Part of the reason why the self-pardon question remains open today is because the constitutional language on clemency is very sparse: we know that the president may “grant reprieves and pardons for offenses against the United States, except in cases of impeachment.” But this language from Article II, Section 2, Clause 1 is all the Constitution has to say about federal executive clemency.
It does not have to stay this way, though. Congress could decide to initiate the amendment process under Article V of the Constitution. If the wheels were to start grinding in this direction (a big “if,” at this point), the most likely scenario would be this: two-thirds of the House and Senate would support a joint resolution to amend the Constitution and change the president’s clemency power. The next step would be to obtain the support of three-fourths of state legislatures to ratify the proposal. And then, the Constitution would be altered to reflect whatever proposal Congress supported to end any possibility that the president might be able to self-pardon.
If we take a break from this “theoretical” world and rejoin the “real” one for a moment, it’s perhaps useful to note that Rep. Green is not alone: other legislators have introduced bills to amend the Constitution to address a clemency controversy. So far, none have succeeded.
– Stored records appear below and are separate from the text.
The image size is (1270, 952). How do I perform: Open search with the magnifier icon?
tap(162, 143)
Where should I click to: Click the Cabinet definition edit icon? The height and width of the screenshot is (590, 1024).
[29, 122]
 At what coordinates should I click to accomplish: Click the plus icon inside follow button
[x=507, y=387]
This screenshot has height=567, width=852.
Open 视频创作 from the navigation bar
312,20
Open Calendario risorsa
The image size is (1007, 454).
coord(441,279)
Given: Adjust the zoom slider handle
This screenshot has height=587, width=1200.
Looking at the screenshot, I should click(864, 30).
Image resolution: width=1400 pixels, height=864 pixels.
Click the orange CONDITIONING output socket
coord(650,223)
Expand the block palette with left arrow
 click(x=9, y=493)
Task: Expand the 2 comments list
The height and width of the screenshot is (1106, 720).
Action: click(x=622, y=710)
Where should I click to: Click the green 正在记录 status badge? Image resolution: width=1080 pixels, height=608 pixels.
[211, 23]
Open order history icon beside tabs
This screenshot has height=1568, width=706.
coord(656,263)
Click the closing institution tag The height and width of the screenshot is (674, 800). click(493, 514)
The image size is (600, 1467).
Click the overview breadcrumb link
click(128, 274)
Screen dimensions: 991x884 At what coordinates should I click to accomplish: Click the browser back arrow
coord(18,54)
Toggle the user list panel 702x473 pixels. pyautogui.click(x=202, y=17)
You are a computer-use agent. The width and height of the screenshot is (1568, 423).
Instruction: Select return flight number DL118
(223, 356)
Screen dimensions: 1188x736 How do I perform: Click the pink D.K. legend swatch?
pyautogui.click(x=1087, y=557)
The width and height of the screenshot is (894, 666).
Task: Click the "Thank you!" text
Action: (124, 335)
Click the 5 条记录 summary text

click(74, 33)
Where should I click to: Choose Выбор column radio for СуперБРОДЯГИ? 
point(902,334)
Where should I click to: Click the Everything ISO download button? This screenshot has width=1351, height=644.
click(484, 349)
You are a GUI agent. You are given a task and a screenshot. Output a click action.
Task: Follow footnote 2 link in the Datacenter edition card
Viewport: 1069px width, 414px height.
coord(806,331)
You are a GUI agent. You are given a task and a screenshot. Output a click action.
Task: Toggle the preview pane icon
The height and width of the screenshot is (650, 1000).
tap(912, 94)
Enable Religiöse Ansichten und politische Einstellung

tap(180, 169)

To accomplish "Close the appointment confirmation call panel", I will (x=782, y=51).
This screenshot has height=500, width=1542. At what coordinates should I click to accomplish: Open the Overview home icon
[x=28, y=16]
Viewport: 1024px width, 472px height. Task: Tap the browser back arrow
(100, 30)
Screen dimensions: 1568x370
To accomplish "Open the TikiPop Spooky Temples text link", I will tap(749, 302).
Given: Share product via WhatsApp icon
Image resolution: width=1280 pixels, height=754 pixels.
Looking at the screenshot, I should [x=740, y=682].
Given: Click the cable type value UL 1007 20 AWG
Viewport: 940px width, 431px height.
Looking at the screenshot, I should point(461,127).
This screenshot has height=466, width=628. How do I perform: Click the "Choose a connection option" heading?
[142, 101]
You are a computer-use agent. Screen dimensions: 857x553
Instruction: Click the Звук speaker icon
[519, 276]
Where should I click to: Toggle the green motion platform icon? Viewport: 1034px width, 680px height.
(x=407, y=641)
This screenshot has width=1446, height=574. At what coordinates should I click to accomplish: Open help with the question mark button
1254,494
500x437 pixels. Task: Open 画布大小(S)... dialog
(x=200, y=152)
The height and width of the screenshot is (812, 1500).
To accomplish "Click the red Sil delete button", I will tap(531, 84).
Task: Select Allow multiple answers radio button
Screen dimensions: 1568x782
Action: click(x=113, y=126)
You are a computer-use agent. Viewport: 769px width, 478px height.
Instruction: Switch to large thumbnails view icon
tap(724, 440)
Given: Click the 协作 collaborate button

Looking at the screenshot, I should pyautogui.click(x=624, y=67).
For example, Senator Walter Mondale (D-MN) supported a constitutional amendment that would allow a president’s pardon decision to be “vetoed” by Congress, provided it could muster a two-thirds vote in both chambers to do so. He argued in the January 1975 issue of the A.B.A. Journal (following the Nixon pardon, which was granted in September 1974) that his proposed amendment would not involve the legislature in issuing the pardon itself, but merely in reviewing the president’s decision to do so. Of course, the Framers decided long ago not to involve the legislature in presidential pardoning decisions.
In February 2001, Rep. Barney Frank (D-MA) introduced H.J.Res.22, which “Prohibits the granting of presidential reprieves and pardons between October 1 of a year in which a presidential election occurs and January 21 of the following year.” This amendment would have prevented two infamous clemency decisions made for the president’s personal interest. The first abuse avoided would have been George H.W. Bush’s pardons to six Iran-Contra figures, a decision implemented on Christmas Eve 1992, weeks after Bush had been defeated by Bill Clinton. The second clemency crisis Frank’s amendment would have averted occurred on Bill Clinton’s last day in office, January 20, 2001, when he granted clemency to a whopping 176 people, including pardons to fugitives Marc Rich and Pincus Green that stirred considerable controversy in the media.
Finally, an idea that has been introduced by several members of Congress at different times focuses on restricting the timing of a pardon. Echoing a debate that the Framers had over when a pardon may be granted, this proposed amendment [here, offered by Rep. Andrew Jacobs, Jr. (D-IN)] would limit the president to offering clemency only to someone who has already been convicted of a crime. Again, as with the question of giving the legislature a role in clemency decisions, the Framers considered and disregarded this possibility.
Will Rep. Green’s bill succeed where others have failed? It’s impossible to predict what might happen now, but it’s likely that an actual self-pardon attempt might be needed in order to provide Congress with the public will necessary to carry this idea across the finish line. There have only been 27 successful amendments in American history, but then again, as former Pardon Attorney Margaret Love pointed out, “This is uncharted waters.” Perhaps this will be the controversy that spurs the first successful remapping of the Constitution’s clemency clause.
Jeffrey Crouch is an assistant professor of American government at American University. He is author of The Presidential Pardon Power (University Press of Kansas, 2009).